Con “Magnifica Humanitas” Leone XIV trasforma l’IA in un terreno di scontro geopolitico e spirituale, schierando scienziati dissidenti, diplomatici e custodi dell’ortodossia per rivendicare la sovranità morale della Chiesa contro il potere algoritmico globale. L'intervento di Luigi Ricci, autore del saggio "Vaticano Zero Day" (Lindau, 2026)

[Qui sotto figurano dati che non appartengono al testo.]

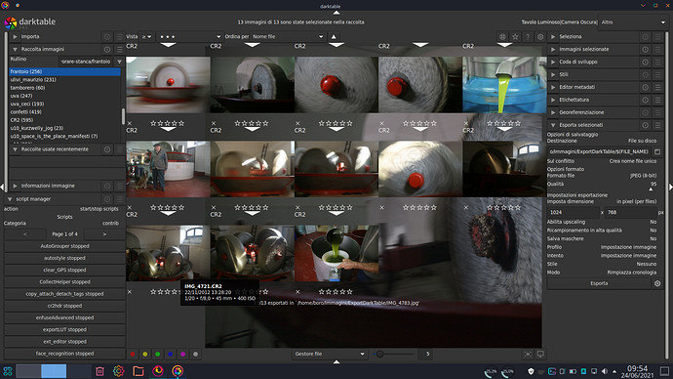Reset Raccolta immagini module parameters icon
673x379 pixels.
(x=107, y=50)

La notizia ha il sapore del punto di non ritorno: il 25 maggio, nell’Aula del Sinodo, Papa Leone XIV presenterà personalmente la sua enciclica “Magnifica Humanitas”, dedicata all’intelligenza artificiale e alla custodia della persona umana. Per la storia della Chiesa si tratta di uno shock procedurale senza precedenti: è la prima volta che un Pontefice scende fisicamente nell’arena per blindare, illustrare e difendere un testo dottrinale in prima persona.

Ma per chi analizza le vulnerabilità sistemiche delle istituzioni globali, la traccia portante del lavoro di Vaticano Zero Day, la vera notizia è scritta nella lista dei relatori. Chi si aspettava la solita passerella rituale o il rassicurante monopolio intellettuale dei vecchi comitati scientifici è rimasto spiazzato.

C’è un momento in cui la consulenza tecnica e la rassicurazione mediatica mostrano il fiato corto di fronte alla durezza dello scontro geopolitico e cognitivo. Quando il gioco si fa sistemico, la Santa Sede smette di fare accademia e schiera l’artiglieria pesante. Quello dell’Aula del Sinodo non è un panel: è un arsenale cognitivo di proiezione globale. Una squadra d’assalto divisa simmetricamente tra le sciabole esterne dell’avanguardia tecnologica e i cani da presa dell’ortodossia curiale e accademica.